Error Recovery

lib/v2.1 Keep the program going.

Overview

A hallmark of a control program is to get going also under error conditions. Or with other words, to attempt to recover from errors at run-time. Just printing an error message, and halting cannot be an option, considering that the responsibility of a control system is to, well, control a controlled system – that is, to keep its state within viable boundaries.¹

During development and testing, printing an error message, plus possibly error analysis information such as a stack trace, and then halting at the error point is useful. In the field, logging the error, attempting to recover, and issuing an alarm is the more useful approach. The error logs should provide sufficient useful information to analyse the problem.

Recovery Concepts

Catch the run-time error with one or more exception handlers. Compiler-inserted checks use the SVC exception to signal the problem, MCU-based faults use the corresponding system exceptions.
Collect a minimal, but useful set of data to identify and document the run-time error, right when it occurs, eg. to determine corrective actions, or later when analysing logs.
Trigger a PendSV exception to take it from there.
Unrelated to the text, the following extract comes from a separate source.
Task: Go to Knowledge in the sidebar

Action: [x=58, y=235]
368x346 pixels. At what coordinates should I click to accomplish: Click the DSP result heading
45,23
This exception invokes an error handler that is supplied by the control program.
Due to tail chaining, the error handler finds the stack as created by the primary run-time error exception handler.

The possible and useful actions by the PendSV error handler depend on the purpose and nature of the control system as well as the controlled system. The approach here is to provide mechanisms and tools to implement this variety, not fixed policies and solutions. Default or example error handling implementations are planned, though.

Modules

With lib/v2.1, the run-time error handling in module RuntimeErrors is minimised to only catch the error, collect the essential error data, and trigger the program-specific error handler, as outlined above.

Further data collection, in particular creating a stack trace and collecting the stacked registers’ contents, is delegated to the installed error handler. Module Stacktrace provides corresponding facilities, formerly implemented in RuntimeErrors.

Module RuntimeErrorsOut provides a correspondingly extended error handler. It implements the lib/v2.0 default “catch, print, and halt” behaviour useful for development and testing.

A new module Recovery implements error handling and recovery mechanisms that restart the control program upon runtime errors and watchdog timeouts. As outlined above, the specific recovery actions highly depend on the application, ie. the control program as well as the controlled system, hence this module will be application-specific. The module is currently in the kernel directory. Making it easily replaceable by a custom module is not straight-forward with Astrobe, but that’s a problem to be tackled later.²

Planned modules include logging and auditing.

Error Causes

We have already covered software run-time errors via SVC and MCU faults. However, we need to expand our error causes by additional cases.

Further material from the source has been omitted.